A trick that circulates online is to take out an annual policy on the old car and cancel it within the 14-day cooling-off period. It sounds like free short-term cover. It is not.

Insurers can charge a pro-rata amount for the days you were covered, as you were using their insurance during this time they would have to pay for any claims. There could also be an administration fee, so a fortnight this way could actually cost more than a purpose-built short-term policy. It is not what the cooling off period is intended for and you have better options, such as short term car insurance. For keeping an old car covered while you sell it, dedicated temporary insurance is a cleaner and safer way. When the car does sell, our guide to selling your car covers the paperwork side.

Frequently asked questions

Do I need insurance on my old car while I try to sell it?

If it is kept on a public road or driveway and you may drive it or show it to buyers, yes. The exception is declaring it off the road with a SORN, kept on private land, and arranging short-term cover only when a buyer comes to view it.

Will I lose my no claims bonus if I move my insurance to my new car?

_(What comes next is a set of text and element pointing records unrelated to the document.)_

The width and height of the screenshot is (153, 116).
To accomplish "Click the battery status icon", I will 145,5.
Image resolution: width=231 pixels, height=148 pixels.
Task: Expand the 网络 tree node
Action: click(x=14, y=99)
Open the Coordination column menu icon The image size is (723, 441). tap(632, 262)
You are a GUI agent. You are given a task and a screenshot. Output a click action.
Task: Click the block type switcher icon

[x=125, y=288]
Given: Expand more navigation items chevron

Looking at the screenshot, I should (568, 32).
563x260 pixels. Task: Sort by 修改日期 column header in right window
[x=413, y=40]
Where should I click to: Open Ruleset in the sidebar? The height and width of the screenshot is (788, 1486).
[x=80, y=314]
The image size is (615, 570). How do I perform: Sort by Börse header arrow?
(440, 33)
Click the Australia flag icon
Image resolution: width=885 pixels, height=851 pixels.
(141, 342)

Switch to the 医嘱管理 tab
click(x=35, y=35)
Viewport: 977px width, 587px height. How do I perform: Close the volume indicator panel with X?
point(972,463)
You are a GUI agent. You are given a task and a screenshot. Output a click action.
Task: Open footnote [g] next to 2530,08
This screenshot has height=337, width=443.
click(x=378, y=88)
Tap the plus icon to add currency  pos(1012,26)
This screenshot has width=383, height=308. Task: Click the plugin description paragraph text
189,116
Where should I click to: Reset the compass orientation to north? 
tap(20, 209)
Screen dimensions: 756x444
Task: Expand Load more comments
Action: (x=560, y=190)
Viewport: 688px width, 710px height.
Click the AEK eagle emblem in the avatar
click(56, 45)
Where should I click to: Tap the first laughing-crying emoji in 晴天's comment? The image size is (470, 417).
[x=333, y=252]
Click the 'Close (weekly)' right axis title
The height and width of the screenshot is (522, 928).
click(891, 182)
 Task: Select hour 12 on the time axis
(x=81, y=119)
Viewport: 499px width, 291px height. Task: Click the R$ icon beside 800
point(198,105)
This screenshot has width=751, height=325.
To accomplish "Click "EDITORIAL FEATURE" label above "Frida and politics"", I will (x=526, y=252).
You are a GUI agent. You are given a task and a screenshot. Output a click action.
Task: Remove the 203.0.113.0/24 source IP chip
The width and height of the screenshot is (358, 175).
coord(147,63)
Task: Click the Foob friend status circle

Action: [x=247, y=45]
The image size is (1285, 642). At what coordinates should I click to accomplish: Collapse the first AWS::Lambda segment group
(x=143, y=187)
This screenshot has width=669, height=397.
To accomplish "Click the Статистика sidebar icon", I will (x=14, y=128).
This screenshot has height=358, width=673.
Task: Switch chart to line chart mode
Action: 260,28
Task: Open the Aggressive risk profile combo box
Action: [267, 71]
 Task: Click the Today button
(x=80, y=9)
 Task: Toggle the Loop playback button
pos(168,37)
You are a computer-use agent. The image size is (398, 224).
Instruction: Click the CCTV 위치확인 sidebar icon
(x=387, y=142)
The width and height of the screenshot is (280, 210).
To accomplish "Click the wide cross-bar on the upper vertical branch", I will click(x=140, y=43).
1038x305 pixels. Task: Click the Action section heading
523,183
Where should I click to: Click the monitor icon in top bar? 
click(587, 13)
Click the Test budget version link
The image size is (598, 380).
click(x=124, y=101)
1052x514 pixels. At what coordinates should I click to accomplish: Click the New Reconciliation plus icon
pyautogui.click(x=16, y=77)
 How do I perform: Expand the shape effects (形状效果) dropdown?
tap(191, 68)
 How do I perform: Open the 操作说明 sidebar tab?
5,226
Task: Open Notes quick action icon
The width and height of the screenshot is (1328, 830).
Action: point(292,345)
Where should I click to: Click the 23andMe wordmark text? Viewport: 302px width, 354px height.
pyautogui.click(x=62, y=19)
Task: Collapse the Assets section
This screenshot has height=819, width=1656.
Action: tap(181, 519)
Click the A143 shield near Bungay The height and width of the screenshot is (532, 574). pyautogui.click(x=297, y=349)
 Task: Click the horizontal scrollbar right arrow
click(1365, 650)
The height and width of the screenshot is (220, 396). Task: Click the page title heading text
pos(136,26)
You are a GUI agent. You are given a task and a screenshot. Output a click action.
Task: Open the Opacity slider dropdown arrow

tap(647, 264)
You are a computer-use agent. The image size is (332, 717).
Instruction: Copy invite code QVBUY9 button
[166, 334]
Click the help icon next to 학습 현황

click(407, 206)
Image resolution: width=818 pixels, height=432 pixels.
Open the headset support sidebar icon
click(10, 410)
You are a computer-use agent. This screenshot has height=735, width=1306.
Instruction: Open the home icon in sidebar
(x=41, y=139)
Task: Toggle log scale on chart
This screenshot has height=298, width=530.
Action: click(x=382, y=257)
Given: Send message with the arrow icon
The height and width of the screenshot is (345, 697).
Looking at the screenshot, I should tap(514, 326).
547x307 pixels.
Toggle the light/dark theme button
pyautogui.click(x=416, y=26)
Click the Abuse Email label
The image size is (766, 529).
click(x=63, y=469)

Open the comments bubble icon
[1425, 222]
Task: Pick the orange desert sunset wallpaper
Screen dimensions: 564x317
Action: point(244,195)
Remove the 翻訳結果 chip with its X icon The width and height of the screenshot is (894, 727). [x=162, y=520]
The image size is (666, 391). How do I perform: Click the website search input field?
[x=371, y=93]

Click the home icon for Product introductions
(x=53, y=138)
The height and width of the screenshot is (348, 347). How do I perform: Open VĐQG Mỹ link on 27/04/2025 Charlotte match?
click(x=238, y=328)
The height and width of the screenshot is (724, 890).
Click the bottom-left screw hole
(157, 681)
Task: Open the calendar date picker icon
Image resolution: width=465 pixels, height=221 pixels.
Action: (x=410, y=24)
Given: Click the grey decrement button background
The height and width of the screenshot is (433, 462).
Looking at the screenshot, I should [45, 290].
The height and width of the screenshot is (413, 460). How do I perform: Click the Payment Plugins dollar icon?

No. Your no claims bonus is attached to your main policy and moves with it to the new car. Any cover you arrange for the old car is separate and does not affect the bonus you have built up.

What is a Temporary Additional Vehicle?

It is an add-on some insurers offer that keeps a second car insured on your existing policy for a short period, often around 30 days, while you move your main cover to a new car. Terms vary, so call your insurer to ask whether they offer it.

What happens if a buyer crashes my car during a test drive?

If your cover only insures you as the owner, a buyer driving the car may not be covered at all. The safest approach is to ask the buyer to take out their own day policy before driving, so any claim goes through their insurance rather than yours.